While the USA has its centuries-old Constitution, British law (devolved into the nations as it is) has one essential Agreed Term, almost its First Amendment: not to impose your ideology on another. For those growing up at the end of the 20th century, the social condition not to talk about religion or politics seemed staid and unnecessary, something holding progress back. The one way delivery of news and current affairs helped this status quo, and the then-establishment it all propped up.
With the advent of the 20th century, communication became multilateral, culminating in eight billion opinions expressible on X. Apparently much had been kept inside, and this was quickly weaponised by politicos of all interests, leading to huge profits due to algorithmically-inflamed posts and daily revelations of secrets kept. Liberal democracy's agreed terms were under assault by Mark Zuckerburg's 'move fast and break things' ethos; this Bolshevik/futurist/punk spirit expressing itself in a self-righteous 'let's make the world a better place' post-storm.

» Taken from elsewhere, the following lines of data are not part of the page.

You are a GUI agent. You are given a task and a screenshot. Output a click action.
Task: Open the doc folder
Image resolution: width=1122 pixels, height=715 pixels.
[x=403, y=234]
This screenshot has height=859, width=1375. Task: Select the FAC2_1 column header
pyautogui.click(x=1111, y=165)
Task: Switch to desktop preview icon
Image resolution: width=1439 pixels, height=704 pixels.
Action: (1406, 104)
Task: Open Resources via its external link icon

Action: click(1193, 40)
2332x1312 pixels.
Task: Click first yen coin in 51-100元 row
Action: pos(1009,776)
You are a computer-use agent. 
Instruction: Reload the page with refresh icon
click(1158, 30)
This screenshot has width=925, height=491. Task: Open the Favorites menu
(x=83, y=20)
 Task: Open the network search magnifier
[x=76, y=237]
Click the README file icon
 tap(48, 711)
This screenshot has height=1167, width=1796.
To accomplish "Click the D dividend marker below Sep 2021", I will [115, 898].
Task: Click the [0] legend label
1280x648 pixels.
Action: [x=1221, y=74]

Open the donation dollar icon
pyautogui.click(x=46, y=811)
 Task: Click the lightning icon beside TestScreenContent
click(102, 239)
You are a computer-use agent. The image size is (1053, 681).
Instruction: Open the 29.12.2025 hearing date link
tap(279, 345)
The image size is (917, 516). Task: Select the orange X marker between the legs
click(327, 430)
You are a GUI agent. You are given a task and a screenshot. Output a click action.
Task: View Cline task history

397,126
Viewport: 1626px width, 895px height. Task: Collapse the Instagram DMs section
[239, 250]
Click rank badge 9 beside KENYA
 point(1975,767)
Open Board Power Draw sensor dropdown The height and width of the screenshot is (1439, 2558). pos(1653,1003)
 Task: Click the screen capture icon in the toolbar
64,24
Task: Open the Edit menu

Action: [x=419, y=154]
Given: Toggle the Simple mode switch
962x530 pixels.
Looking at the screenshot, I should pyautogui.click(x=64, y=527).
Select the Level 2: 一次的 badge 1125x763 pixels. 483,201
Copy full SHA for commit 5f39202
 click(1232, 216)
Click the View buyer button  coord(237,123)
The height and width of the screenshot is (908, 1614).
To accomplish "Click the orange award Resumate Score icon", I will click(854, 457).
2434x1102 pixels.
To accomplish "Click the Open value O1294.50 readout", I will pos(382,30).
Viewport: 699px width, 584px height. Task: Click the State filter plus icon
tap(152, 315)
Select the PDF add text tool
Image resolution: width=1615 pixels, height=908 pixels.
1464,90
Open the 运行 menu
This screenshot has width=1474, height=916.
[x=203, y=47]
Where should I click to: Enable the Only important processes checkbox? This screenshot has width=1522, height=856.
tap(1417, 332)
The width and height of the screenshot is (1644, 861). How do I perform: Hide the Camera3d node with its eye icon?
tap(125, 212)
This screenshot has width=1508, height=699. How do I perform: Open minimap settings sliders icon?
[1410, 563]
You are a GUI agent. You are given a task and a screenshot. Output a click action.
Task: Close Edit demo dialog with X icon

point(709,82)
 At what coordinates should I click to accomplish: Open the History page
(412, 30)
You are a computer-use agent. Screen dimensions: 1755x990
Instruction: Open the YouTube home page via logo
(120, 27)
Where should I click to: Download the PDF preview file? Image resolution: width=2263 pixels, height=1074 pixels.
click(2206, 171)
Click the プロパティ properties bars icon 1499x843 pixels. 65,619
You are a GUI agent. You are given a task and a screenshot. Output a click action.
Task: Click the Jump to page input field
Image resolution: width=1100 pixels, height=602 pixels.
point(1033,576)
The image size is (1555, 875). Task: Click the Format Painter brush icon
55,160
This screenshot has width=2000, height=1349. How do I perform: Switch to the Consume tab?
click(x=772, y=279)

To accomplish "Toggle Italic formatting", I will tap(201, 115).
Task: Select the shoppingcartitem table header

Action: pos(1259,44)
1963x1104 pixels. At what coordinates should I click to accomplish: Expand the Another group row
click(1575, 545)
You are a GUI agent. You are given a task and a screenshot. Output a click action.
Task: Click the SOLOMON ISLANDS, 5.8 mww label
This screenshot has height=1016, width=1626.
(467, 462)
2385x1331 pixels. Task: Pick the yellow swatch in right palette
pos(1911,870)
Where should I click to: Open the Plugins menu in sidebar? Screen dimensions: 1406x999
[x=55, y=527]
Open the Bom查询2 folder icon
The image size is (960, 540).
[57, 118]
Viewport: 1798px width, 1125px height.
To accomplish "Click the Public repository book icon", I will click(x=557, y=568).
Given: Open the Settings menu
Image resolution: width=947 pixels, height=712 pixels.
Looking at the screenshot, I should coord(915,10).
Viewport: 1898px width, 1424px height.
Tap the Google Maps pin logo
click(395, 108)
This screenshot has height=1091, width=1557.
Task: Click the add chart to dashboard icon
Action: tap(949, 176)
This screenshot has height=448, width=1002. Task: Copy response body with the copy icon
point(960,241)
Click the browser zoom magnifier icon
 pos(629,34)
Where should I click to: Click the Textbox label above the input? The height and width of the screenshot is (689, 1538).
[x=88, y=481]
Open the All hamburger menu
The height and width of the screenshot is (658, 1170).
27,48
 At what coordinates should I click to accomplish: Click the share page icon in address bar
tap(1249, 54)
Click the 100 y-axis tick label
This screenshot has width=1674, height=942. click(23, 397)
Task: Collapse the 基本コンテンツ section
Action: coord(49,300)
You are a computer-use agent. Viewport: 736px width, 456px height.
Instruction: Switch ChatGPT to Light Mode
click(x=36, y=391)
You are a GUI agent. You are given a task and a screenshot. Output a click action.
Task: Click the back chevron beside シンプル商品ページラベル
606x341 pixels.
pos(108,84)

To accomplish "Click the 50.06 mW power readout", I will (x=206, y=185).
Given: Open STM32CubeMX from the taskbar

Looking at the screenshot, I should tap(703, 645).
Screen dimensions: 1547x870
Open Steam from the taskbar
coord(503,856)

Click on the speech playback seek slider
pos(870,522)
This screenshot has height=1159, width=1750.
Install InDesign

Politeness, reserve, stoicism, sensibleness, centrism and adulthood were again seen as boring, repressive and old. As the 'singularity' of the internet approached – i.e. all things in the world being controlled by it – the core of the culture war was in this frank progress vs genteel traditionalism divide. To that frank progress could be added political feminism, critical race theory, trans activism, the green movement and cancel culture. To genteel traditionalism could be added populism, nationalism, individualism, conservatism, genetic theory and heredity.
Liberal democracy had been able to accommodate all these in the past, but a quarter of a century of global migration, plus internal media criticism, has led to a lack of confidence in the core. While the countries of the far East and the Islamic states were able to celebrate their own ethnic integrity, those of Europe of North America were not; and if they did, to be labelled far right, alt.right etc. The culture wars of the 2010s were a bellwether for events such as October 7th, where the Agreed Term idea of tolerance was stretched to breaking point, and pro-Palestinian activists screamed at the White House gates, and draped flags around Trafalgar Square.
Free speech can only exist in a global world which holds onto its tribal loyalties with a set of agreed terms which apply in the physical world. Say whatever you like on X, within the realms of decency (another agreed term); but the moment you leave the house, you're obliged by the long-established culture in which you live to queue, comment or joke about whatever you want - and leave the flags at home.